Baseball’s minor leagues have a long and storied history, at least in part because almost every great player in the game has played in them at some point in time.

Years ago, baseball had so many minor leagues and minor-league teams it was almost impossible to track them all. Leagues were classified from Triple-A down through Class D. More often than not, the minor-league teams were completely independent from the major-league teams they did business with, their affiliations being informal as often as they were formal.

Minor-league teams are still owned independently nowadays, but with the exception of a handful of teams that play in what are called—cleverly enough—independent leagues, they all have formal ties to major-league teams.

The major-league teams control the baseball operations: they assign the manager and the coaches and provide the players to each team. The owners take care of everything non-baseball, from owning (or leasing) their stadium, to tickets sales and marketing, concessions, licensing, and parking.

There are now six levels of minor-league baseball: rookie-league; short-season A (the teams begin play in June since most of the players are high school and college draftees); low-A; high-A; Double-A; and Triple-A.

Players in Triple-A like to say that they are “one accident away” from the big leagues—an approach that might sound a bit ghoulish but is quite real.

Echoing the words of Arnie Beyeler, John Lindsey put it bluntly one night: “It isn’t as if you sit around hoping for someone to get hurt, but you know that it’s a fact of life that people
do
get hurt. The phone is going to ring. The manager is going to call someone in to his office. You just hope when that happens it will be you. When you’re in Triple-A, you’re ‘this close,’ but you can also be a million miles away.”

There are two leagues at the Triple-A level: the Pacific Coast
League, which has sixteen teams, and the International League, which has fourteen teams. Although the tie-ins change frequently, each team has a working agreement with one of the thirty major-league teams. The minor-league ownership stays the same; those on the field switch uniforms.

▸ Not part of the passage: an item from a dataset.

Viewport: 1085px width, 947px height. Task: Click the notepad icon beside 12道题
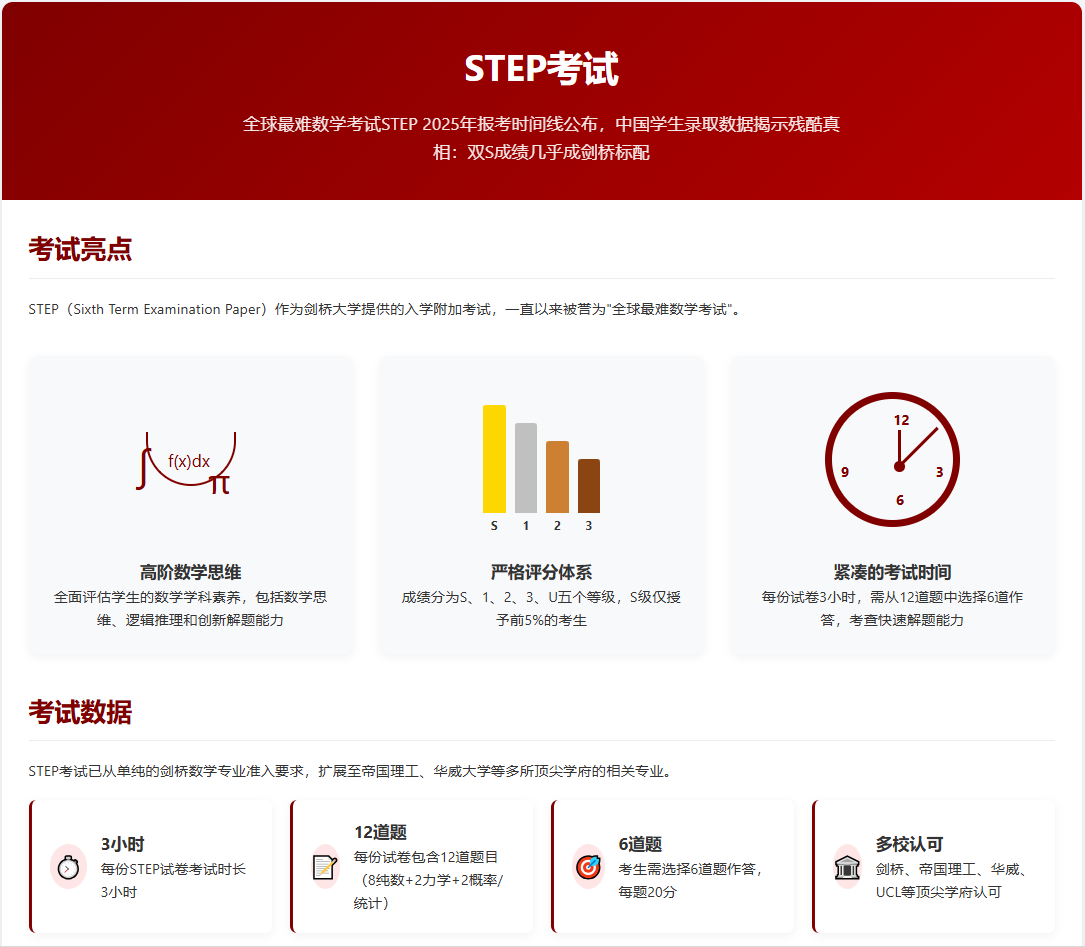[x=325, y=867]

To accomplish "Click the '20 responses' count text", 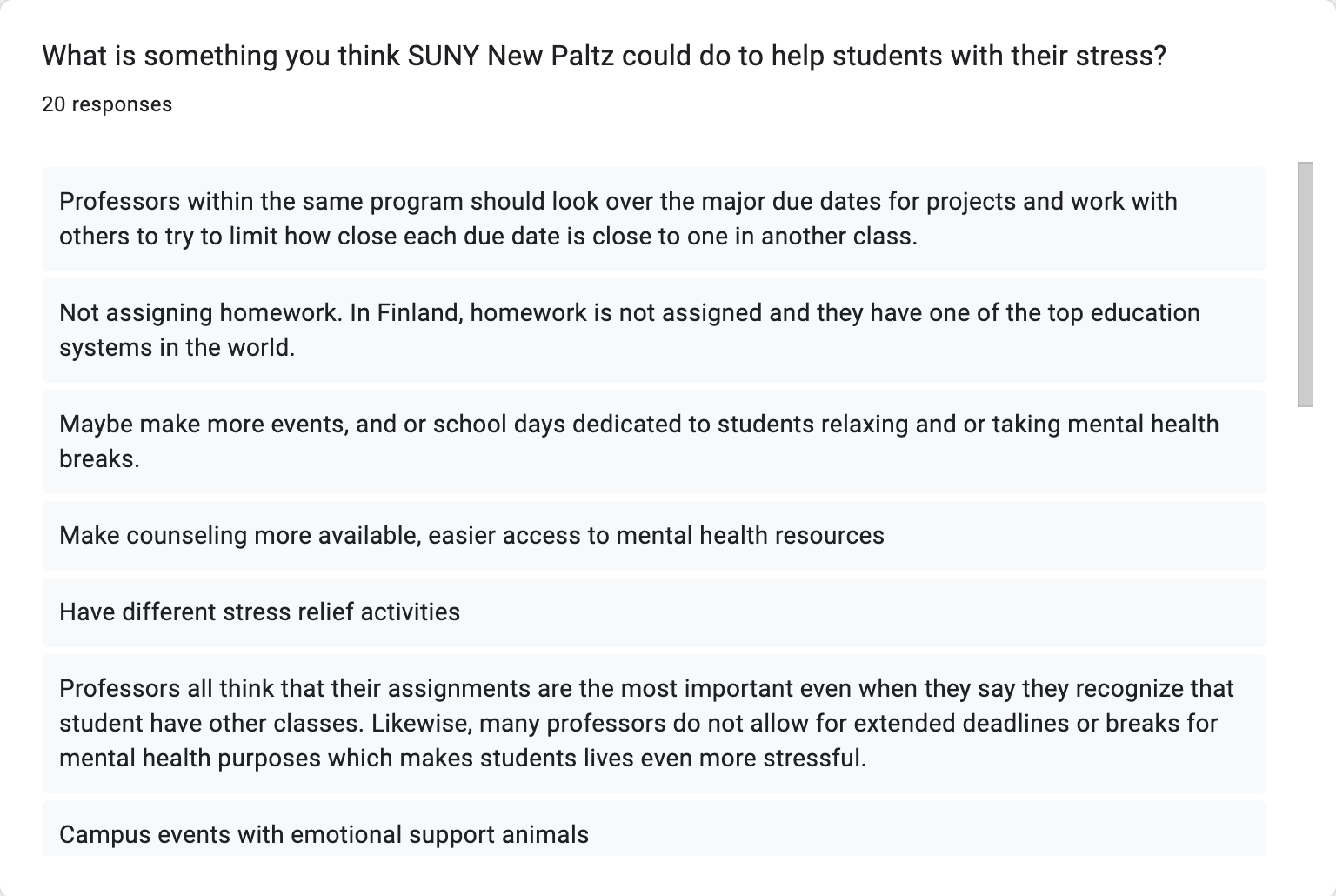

The oldest of the minor leagues is the International League, which has existed in one form or another since 1884. Once, the league truly was international: there were teams from Canada, Puerto Rico, and, for six years in the 1950s, Cuba. The Cuban team had to move in 1960, two years after the noted baseball fan Fidel Castro took over the country. The team ended up in that most international of cities, Jersey City, New Jersey.